Generally the above-mentioned yarn stop motion devices are arranged on the input side and output side respectively of the yarn feeding device and are therefore called input stop motion device and output stop motion device respectively. As a rule the input stop motion device is arranged to be released in case of a yarn break as well as in cases when the yarn tension for one reason or another, e.g. when a yarn package of low quality is used, temporarily reaches values which are unacceptably high for the function of the yarn feeding device. The output stop motion device is likewise arranged to be released in case of a yarn break but is thereby often so adjusted that it is also released in case of yarn tension decreases caused by overfeeding of yarn, a feeder plugged with lint at the working place of the machine or by a tangle that becomes untangled on the path between the yarn feeding device and the working place of the machine.
A known control device of the kind mentioned in the introductory part comprises a number, which corresponds to the number of yarn feeding devices arranged on the machine, of electric circuits which are contained in the yarn feeding devices and each of which consists of the contacts of a first and a second yarn stop motion device, an indicator lamp for optic indication of one or both yarn stop motion devices being released and a diode. In both stop motion devices one contact terminal is connected to ground, whereas the other contact terminal of the first yarn stop motion device is connected to the corresponding contact terminal of the other yarn stop motion device. Both the last-mentioned contact terminals are furthermore connected to the above-mentioned indicator lamp as well as to the anode of the previously mentioned diode. The cathode of this diode is connected through the coil of a relay to one terminal of an alternating-current source, usually the secondary coil of a transformer. To the same terminal of the alternating-current source the indicator lamp is also connected, although direct. The other terminal of the alternating-current source is connected to ground, whereby the above described known control circuit constitutes a closed electric circuit. The contact of the above-mentioned relay is contained in the ordinary control circuit of the machine for stopping the driving motor of the textile machine. When the first or the second yarn stop motion device of one or more of the yarn feeding devices arranged on the machine is mechanically released, the relating contact -- or contacts -- is closed, whereby the indicator lamp is traversed by current and lights up. The purpose of the above-mentioned diode is to prevent the indicator lamp of one yarn feeding device from lighting by the "release current" from adjacent yarn feeding devices. Simultaneously with the above lighting of the indicator lamp the relay coil is activated, whereby the driving motor of the machine immediately is stopped.
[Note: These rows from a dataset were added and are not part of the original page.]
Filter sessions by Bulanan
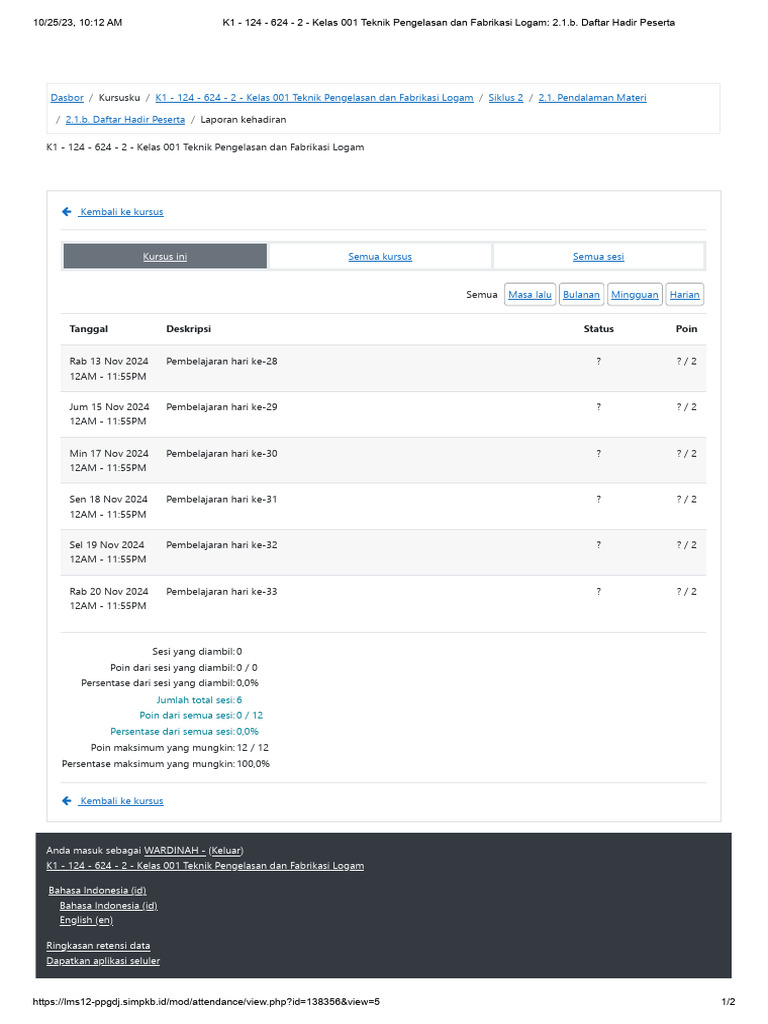Screen dimensions: 768x1024 (x=581, y=295)
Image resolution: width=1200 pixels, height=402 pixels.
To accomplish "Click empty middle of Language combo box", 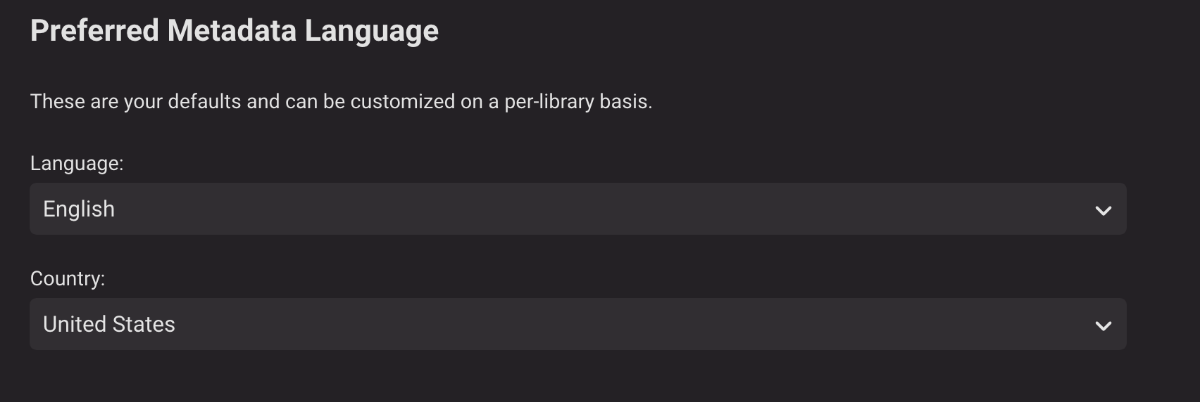I will click(600, 209).
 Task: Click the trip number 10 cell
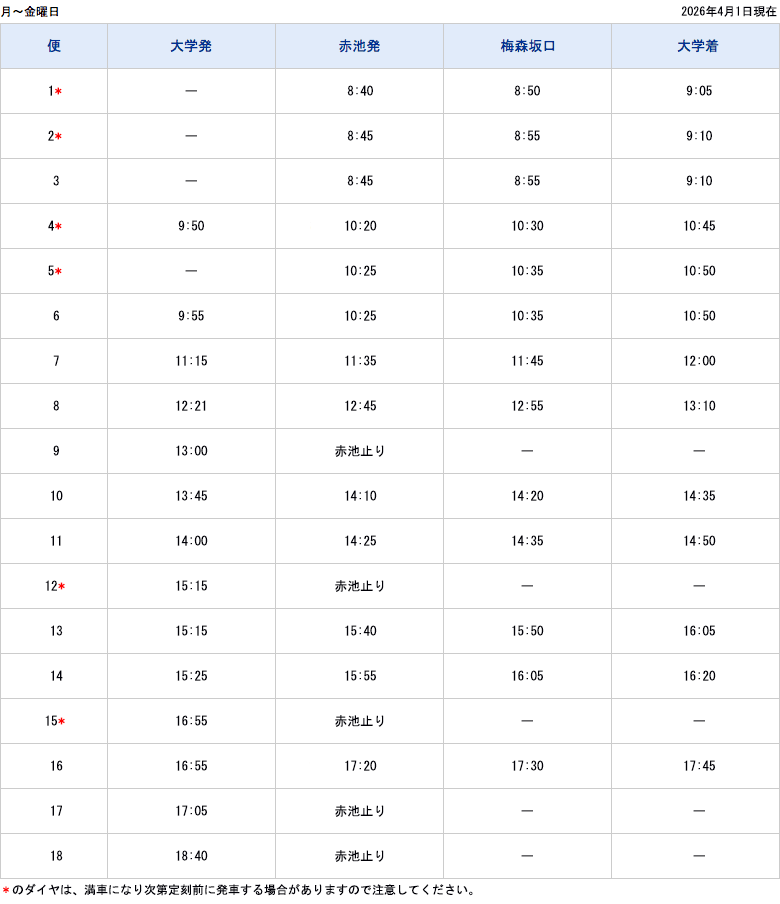56,496

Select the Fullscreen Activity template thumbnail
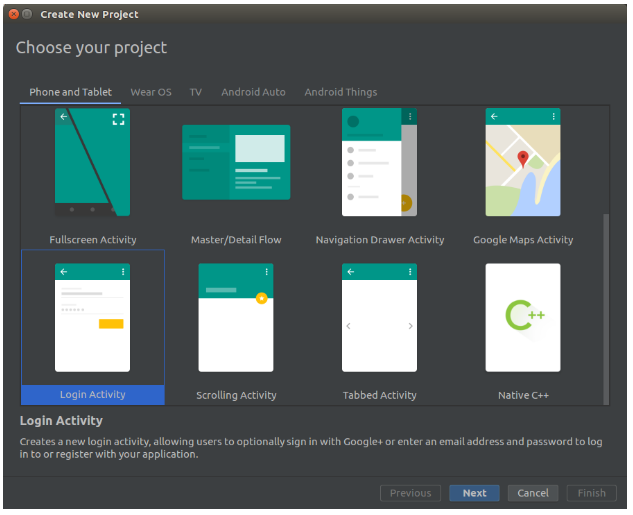click(92, 162)
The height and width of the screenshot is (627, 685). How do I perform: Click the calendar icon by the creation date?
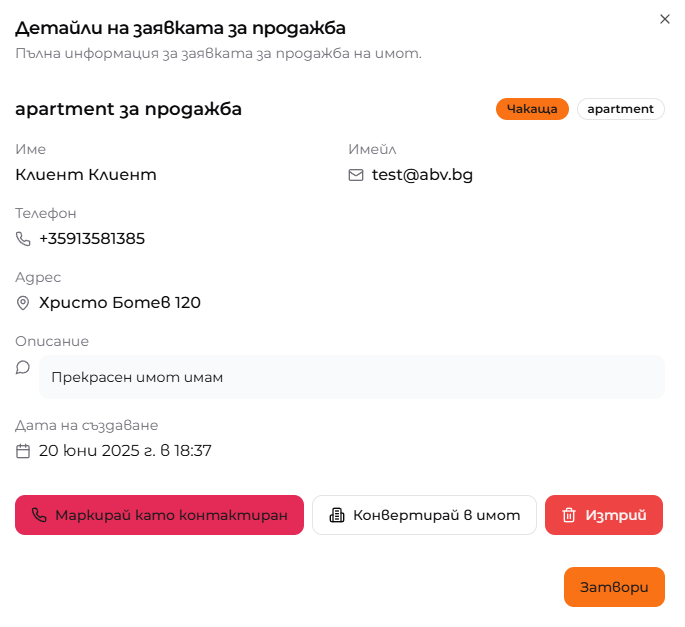click(24, 451)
Normally both yarn stop motion devices shall, of course, when being released, immediately make the machine stop. This has, however, proved that on a number of occasions there is an extraordinarily keen desire for the possibility of putting the first or the second yarn stop motion device temporarily out of operation. As an example this "switching off possibility" would be very desirable on the following occasions:
Adjustment of the switch cams of the machine;
Synchronization of the yarn speed with the machine speed;
Start of the machine after elimination of yarn breaks, after yarn change in the machine or after change of knitting bindings.
All these are examples of occasions when overfeeding of yarn arises more or less temporarily.
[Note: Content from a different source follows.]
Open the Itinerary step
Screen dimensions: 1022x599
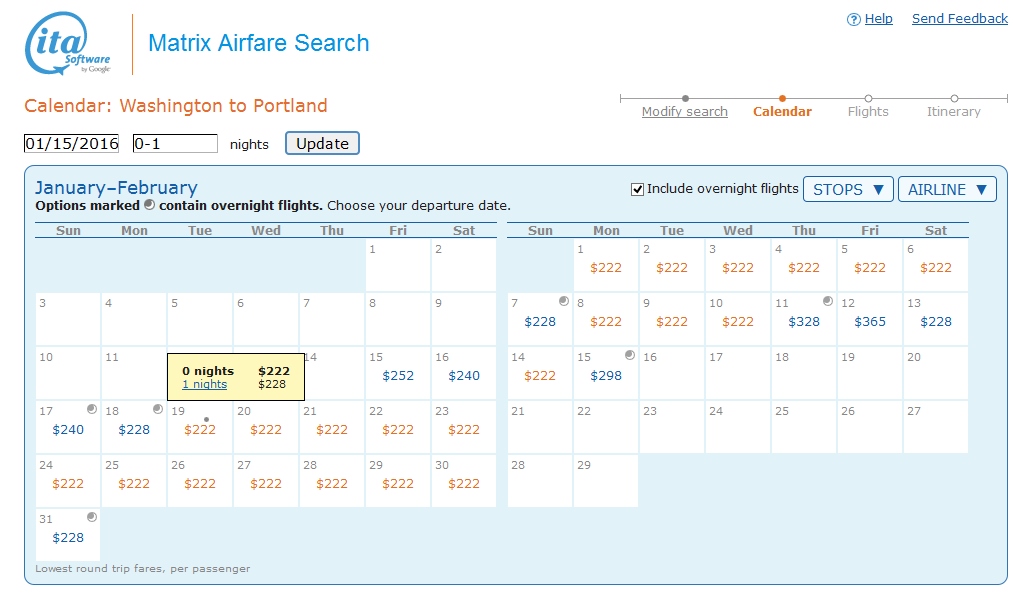pos(954,112)
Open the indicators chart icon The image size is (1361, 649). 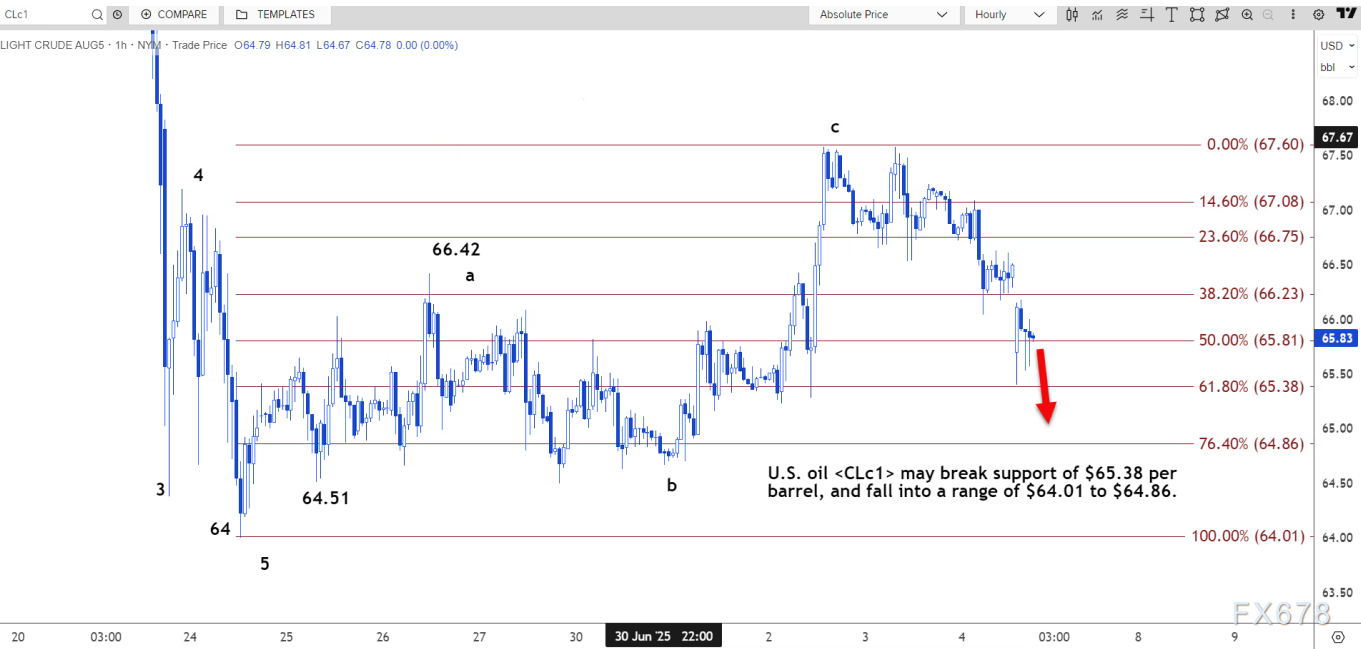[1098, 14]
With the above described known control device, where the power supply to the driving motor of the machine would be blocked on all above-mentioned occasions every now and then, you must drive the machine by hand till the temporary overfeeding has disappeared and the blocking mentioned thereby has been raised.
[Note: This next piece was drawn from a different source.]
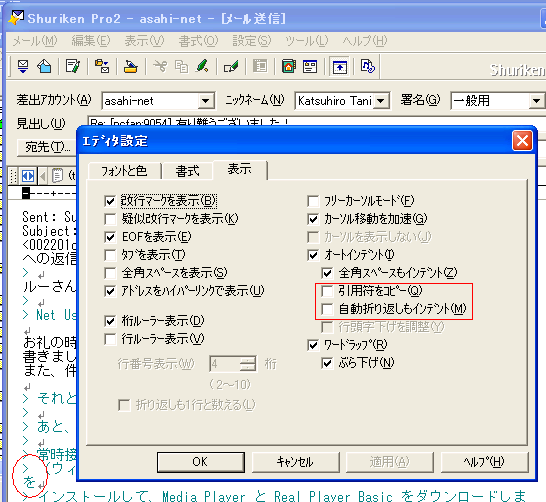
Task: Click the 宛先(T) recipient button
Action: point(47,147)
The object of this invention is therefore to create a control device of the kind mentioned in the introductory part, where all first and second yarn stop motion devices can be put out of operation centrally by very simple means, preferably temporarily.
According to the invention this is achieved by the fact that the control device comprises means for achieving that all first and second yarn stop motion devices when being released only are traversed by the positive and the negative half-cycles respectively of the current through them, or vice versa, and means for enabling a central blocking of the positive or negative half-cycles of said current.
FIG. 1 shows a side elevation of a positive yarn feeding device in a position during normal positive feeding;
FIG. 2 shows the yarn feeding device according to FIG. 1 in a position during an inadmissibly high reduction in the yarn tension on the output of the feeder;
FIG. 3 shows the electric circuit diagram of a control device according to the present invention.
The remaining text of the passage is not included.